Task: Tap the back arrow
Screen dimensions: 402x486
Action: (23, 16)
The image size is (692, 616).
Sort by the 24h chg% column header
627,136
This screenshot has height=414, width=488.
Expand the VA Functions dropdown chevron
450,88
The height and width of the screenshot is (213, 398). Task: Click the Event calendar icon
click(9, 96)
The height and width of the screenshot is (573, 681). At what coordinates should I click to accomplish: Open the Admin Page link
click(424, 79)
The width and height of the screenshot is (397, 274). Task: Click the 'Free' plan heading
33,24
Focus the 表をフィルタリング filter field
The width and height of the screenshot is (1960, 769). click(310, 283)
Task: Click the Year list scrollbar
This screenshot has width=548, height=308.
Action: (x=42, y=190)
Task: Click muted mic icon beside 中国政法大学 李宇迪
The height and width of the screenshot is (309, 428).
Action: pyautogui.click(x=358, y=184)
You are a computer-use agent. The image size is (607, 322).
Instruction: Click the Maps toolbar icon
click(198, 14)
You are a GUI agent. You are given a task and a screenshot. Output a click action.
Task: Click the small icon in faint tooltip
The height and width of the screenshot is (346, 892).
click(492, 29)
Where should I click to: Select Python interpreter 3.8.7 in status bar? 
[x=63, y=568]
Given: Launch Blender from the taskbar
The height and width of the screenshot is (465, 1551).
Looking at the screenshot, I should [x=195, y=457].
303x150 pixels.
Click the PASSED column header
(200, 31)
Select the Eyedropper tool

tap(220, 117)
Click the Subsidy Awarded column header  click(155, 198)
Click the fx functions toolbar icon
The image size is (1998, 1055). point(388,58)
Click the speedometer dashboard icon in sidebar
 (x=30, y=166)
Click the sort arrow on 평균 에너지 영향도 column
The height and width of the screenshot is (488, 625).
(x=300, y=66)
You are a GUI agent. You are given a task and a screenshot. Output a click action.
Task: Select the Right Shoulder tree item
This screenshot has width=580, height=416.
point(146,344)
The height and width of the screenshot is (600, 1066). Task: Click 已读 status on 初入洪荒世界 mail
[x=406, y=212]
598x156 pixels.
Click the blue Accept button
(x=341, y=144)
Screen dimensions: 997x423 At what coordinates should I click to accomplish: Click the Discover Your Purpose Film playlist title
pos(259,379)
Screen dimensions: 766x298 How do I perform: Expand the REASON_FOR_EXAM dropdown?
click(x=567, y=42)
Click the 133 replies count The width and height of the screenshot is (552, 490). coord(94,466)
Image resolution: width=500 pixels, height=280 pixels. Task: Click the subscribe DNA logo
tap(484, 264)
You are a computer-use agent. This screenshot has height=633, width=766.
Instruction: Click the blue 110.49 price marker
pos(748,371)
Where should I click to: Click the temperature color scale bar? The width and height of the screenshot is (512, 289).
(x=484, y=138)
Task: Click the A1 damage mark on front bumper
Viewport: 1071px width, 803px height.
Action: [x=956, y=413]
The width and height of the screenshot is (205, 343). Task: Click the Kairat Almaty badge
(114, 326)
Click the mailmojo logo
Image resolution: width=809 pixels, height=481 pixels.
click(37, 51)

■ DOEL
Zet de items om in een CSV met twee kolommen, tekst en antwoord, te beginnen bij de regel met "The width and height of the screenshot is (205, 343)." en doorlopend tot en met het einde van de items. Maak per item één rij met de tekst en het antwoord, elk als één veld tussen aanhalingstekens, en vervang regeleinden door spaties.

■ UITVOER OEFENING
tekst,antwoord
"The width and height of the screenshot is (205, 343). Task: Click the Kairat Almaty badge","(114, 326)"
"Click the mailmojo logo Image resolution: width=809 pixels, height=481 pixels.","click(37, 51)"